15 Temmuz'u anlatan Enç: O gece en çok megafon aradık

Haberin Devamı

 

Hasan DEMİRBAŞ/ANTALYA, (DHA) - ANTALYA'da 3 dönemdir üst üste milletvekili seçilen Ak Partili Gökcen Özdoğan Enç, 15 Temmuz darbe gecesinde il binasında en çok ihtiyaç duyulan şeyin megafon olduğunu söyledi. Bir kaç gün sonra partiye çok sayıda megafon alındığını belirten Enç, tabanca almak için de başvurduğunu açıkladı. FETÖ ile mücadelenin uzun yıllar süreceğini belirten Enç, “Eşim tabanca aldı, ama onun da silahı eve sokmasını istemedim" dedi.

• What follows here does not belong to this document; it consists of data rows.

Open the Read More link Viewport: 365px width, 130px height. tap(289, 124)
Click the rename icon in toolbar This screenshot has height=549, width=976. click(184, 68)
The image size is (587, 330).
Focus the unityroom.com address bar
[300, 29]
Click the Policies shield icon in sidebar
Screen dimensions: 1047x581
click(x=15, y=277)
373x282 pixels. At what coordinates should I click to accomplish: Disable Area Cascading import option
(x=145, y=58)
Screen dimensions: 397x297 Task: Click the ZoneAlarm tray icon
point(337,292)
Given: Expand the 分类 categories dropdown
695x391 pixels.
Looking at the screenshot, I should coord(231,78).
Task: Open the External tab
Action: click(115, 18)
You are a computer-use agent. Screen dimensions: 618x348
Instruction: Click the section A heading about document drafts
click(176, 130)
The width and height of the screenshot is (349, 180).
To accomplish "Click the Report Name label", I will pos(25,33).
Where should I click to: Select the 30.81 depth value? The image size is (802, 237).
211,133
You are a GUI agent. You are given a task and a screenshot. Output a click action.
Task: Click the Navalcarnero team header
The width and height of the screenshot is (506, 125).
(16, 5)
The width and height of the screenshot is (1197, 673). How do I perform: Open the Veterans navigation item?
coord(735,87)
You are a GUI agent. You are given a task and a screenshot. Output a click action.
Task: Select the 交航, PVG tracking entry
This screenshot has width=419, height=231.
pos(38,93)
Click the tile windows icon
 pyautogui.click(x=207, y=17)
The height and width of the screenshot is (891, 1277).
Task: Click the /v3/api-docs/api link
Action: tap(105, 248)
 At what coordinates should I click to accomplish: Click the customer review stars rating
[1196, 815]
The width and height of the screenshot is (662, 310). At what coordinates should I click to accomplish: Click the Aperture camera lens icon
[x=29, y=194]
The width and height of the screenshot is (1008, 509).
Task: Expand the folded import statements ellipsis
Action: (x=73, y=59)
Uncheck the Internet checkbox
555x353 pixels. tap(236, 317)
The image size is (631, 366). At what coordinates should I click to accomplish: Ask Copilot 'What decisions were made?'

Ak Parti Antalya Milletvekili Gökcen Özdoğan Enç, Doğan Haber Ajansı'na (DHA) özel açıklamalarda bulundu. 3 dönemdir Ak Parti'den milletvekilli seçilen, TBMM'de Bayındırlık, İmar, Turizm komisyonu üyesi olan, aynı zamanda Türkiye- Hindistan Parlamentolar Arası Dostluk Grubu Başkanlığı görevini yürüten Enç, 15 Temmuz darbe girişimi öncesinde ve sonrasında yaşananları anlattı.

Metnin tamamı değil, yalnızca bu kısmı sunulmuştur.